Barclays are intending to full defend all the charges relating to the emergency fund raising, and do not expect there to by any major impact on the resulting services or employees as a result of these charges.
There aren’t many previous examples of banks facing criminal charges in the United Kingdom, so it’s difficult to decide if it’s likely that Barclays will be found as innocent or not. All banks involved with mis-selling and market manipulation in the USA carried on with their licence after trials. In France the bank BNP Paribas lost part of its licence for one year after a trial result.
There have been serious discussions about bringing this additional charge to Barclays since last June, when the initial charges against the executives and parent company were issued. There are rumours that pressure is being applied for an out of court settlement.
Whilst the bank appears to be fighting all charges brought against it, it may also be hoping for a more lenient sentence based upon the circumstances.
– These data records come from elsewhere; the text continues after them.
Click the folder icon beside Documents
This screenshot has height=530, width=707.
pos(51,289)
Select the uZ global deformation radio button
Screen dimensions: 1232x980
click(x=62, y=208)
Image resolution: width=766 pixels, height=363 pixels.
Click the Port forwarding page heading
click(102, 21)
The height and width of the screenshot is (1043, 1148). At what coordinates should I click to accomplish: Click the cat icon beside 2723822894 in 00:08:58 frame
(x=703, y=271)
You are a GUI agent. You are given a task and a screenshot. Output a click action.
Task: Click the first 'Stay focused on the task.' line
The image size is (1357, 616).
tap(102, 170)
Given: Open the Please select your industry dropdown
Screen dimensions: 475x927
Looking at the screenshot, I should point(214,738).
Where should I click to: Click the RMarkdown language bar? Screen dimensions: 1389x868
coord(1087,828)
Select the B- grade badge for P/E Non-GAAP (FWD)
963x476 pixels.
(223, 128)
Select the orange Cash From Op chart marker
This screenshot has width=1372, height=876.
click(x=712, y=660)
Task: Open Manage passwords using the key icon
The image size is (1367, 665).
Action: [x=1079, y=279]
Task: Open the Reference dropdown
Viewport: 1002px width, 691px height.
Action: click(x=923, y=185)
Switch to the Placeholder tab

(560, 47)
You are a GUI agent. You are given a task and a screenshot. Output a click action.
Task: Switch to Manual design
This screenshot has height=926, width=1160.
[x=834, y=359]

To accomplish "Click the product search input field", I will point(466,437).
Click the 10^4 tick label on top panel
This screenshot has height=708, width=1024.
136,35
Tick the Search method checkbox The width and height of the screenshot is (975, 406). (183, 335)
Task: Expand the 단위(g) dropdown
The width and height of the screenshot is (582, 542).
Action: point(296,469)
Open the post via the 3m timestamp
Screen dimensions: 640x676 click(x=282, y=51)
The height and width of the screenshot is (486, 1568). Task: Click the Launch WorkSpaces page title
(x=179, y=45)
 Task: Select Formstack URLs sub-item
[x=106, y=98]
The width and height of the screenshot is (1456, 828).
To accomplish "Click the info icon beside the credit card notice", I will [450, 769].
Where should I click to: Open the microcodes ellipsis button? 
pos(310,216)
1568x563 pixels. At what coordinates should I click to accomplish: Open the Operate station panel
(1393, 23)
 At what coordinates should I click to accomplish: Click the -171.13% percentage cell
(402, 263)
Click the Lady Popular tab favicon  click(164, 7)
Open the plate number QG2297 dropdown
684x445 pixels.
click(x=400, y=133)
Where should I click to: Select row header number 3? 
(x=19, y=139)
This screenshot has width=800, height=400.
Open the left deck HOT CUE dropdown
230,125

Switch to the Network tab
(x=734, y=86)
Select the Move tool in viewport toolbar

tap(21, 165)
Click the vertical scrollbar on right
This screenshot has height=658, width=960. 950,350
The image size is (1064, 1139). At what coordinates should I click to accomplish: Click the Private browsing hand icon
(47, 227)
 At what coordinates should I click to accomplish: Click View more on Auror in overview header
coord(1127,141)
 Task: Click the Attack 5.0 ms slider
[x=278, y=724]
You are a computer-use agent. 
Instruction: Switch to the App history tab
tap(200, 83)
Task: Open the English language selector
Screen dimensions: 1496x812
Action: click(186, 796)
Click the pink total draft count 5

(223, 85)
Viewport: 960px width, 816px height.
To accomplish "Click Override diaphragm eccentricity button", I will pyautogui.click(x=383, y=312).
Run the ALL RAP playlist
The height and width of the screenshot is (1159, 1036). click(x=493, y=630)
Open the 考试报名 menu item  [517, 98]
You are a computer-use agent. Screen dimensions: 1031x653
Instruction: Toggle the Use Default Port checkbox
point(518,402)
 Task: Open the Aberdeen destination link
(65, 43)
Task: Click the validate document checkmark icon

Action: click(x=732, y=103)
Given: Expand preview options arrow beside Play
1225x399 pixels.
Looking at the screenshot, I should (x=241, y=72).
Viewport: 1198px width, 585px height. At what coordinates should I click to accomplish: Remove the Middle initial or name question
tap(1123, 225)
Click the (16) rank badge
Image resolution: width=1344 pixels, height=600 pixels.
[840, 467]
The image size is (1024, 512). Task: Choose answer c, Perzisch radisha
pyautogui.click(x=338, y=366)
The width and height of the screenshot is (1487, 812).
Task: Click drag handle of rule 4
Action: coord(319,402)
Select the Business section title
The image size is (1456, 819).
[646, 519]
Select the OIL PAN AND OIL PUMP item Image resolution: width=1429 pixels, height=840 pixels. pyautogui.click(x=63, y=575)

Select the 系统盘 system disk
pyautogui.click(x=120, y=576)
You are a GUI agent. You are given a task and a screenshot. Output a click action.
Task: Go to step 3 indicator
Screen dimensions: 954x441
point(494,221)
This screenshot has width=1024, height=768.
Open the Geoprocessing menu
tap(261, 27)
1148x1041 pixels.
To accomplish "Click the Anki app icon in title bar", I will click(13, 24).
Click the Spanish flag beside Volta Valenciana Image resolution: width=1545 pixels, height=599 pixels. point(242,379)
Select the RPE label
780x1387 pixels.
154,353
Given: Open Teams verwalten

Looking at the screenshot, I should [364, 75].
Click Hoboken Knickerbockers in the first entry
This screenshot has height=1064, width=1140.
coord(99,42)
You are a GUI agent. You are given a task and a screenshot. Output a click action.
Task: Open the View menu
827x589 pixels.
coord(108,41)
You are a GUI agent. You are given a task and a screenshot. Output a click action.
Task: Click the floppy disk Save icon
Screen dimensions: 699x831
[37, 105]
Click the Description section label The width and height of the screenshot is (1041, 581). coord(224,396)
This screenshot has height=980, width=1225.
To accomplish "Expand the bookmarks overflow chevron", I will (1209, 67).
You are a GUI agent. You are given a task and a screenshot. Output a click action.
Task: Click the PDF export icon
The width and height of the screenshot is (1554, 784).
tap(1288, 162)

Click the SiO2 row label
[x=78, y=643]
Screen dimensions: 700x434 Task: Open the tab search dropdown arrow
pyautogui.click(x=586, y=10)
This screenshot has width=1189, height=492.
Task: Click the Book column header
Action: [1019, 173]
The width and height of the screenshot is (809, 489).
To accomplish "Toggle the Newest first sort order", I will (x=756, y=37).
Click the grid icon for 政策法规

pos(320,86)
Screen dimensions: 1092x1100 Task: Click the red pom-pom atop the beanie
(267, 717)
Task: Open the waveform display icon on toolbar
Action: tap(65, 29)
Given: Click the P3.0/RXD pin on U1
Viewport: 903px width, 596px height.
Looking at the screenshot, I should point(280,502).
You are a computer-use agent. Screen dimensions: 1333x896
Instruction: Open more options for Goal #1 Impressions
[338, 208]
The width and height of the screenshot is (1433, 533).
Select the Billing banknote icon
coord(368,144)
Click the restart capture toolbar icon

This is because of the length of time between the offence and the charges (almost 10 years), and the fact that the 2008 financial crash was such a global and widespread problem that no one predicted that it would count as an unforeseeable event.
The Serious Fraud Office have charged the parent company with 2 counts of fraud by false representation, and one count of unlawful financial assistance which refers to the agreements between them and Qatar at a similar time to when the state engaged in two fundraising activities between June and October of the year 2008.
John Varley was also charged (he is the formed CEO), with both of the same counts. To this date this is the only CEO who has been officially charged with criminal wrong doing during the financial crisis.
These charges are referring to an advisory services agreement between Qatar and Barclays bank which was worth £322 million, and was first agreed to in June 2008, and then finalised in the October 2008 deal. There are also reports that Barclays shortly after loaned the Qatar ministry $3billion as the deal was closing.